Alabama Attorney General Steve Marshall's office asked the Alabama Supreme Court on Wednesday, Feb. 21, 2024, to set an execution date for Alan Eugene Miller, shown here in 1999.
Dave Martin
/
AP
Alabama Attorney General Steve Marshall's office asked the Alabama Supreme Court on Wednesday, Feb. 21, 2024, to set an execution date for Alan Eugene Miller, shown here in 1999.

MONTGOMERY, Ala. — Alabama is seeking to put a second inmate to death using nitrogen gas, a move that comes a month after the state carried out the first execution using the controversial new method.

Alabama Attorney General Steve Marshall's office asked the state Supreme Court on Wednesday to set an execution date for Alan Eugene Miller. The state said Miller's execution would be carried out using nitrogen. Miller, now 59, was convicted of killing three people during a pair of 1999 workplace shootings in suburban Birmingham.

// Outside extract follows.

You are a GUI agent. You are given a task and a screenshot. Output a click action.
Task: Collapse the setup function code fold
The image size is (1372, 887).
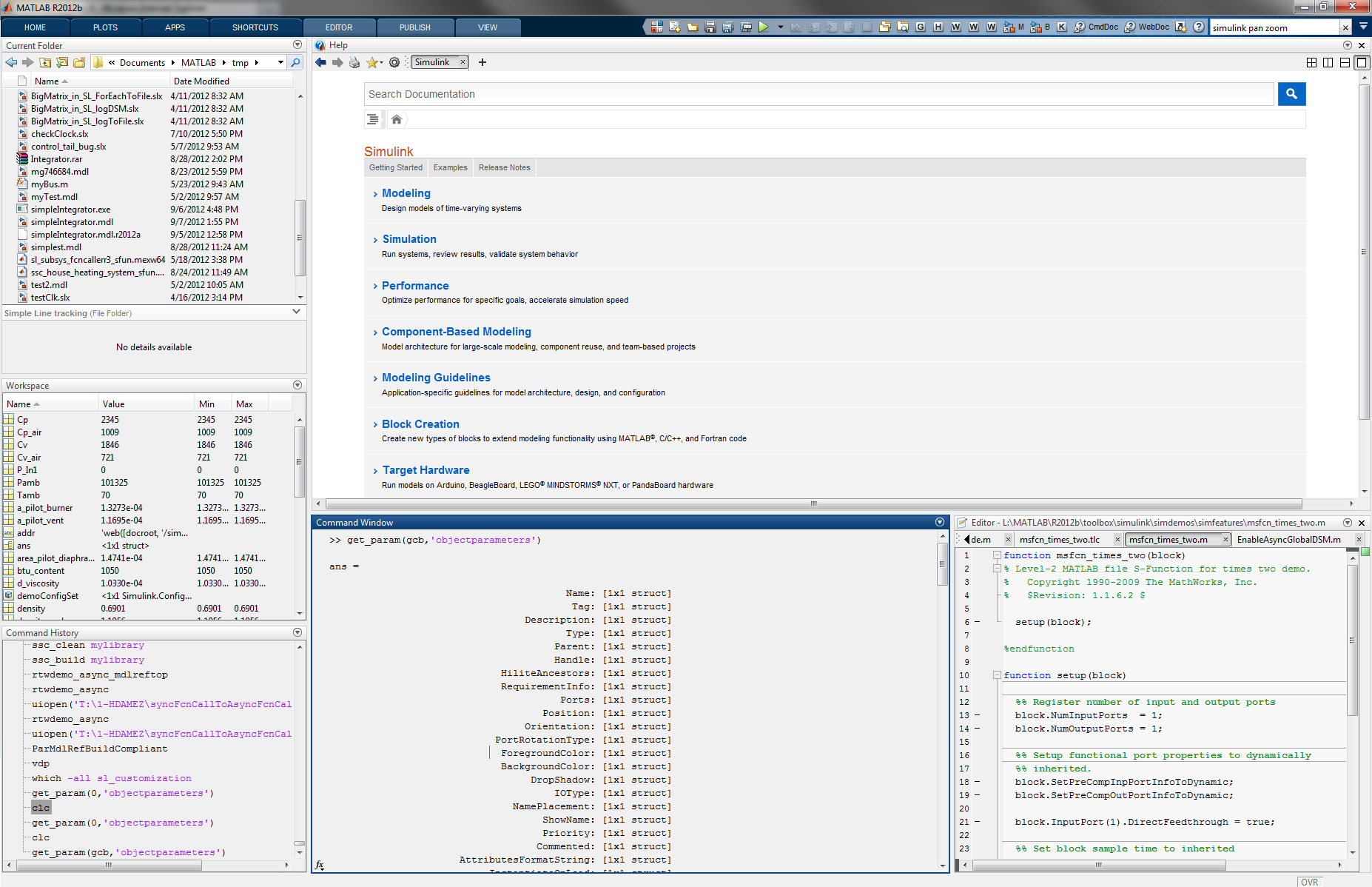pos(997,675)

"The State of Alabama is prepared to carry out the execution of Miller's sentence by means of nitrogen hypoxia," the attorney general's office wrote, adding that Miller has been on death row since 2000 and that it is time to carry out his sentence.

An attorney listed for Miller did not immediately respond to an email seeking comment.

The execution date request comes as the state and advocates continue to present opposing views of what happened during the state's first execution using nitrogen. Kenneth Smith shook and convulsed in seizure-like movements for several minutes on the death chamber gurney as he was put to death Jan. 25.

Marshall maintained that the execution was "textbook" and said the state will seek to carry out more death sentences using nitrogen gas.

"As of last night, nitrogen hypoxia as a means of execution is no longer an untested method. It is a proven one," Marshall said the morning after Smith's execution, extending an offer of help to other states considering the method.

But a lawsuit filed by another death row inmate seeking to block the use of nitrogen said witness accounts show that Smith's execution was a botched "human experiment."

"The results of the first human experiment are now in and they demonstrate that nitrogen gas asphyxiation is neither quick nor painless, but agonizing and painful," according to the lawsuit.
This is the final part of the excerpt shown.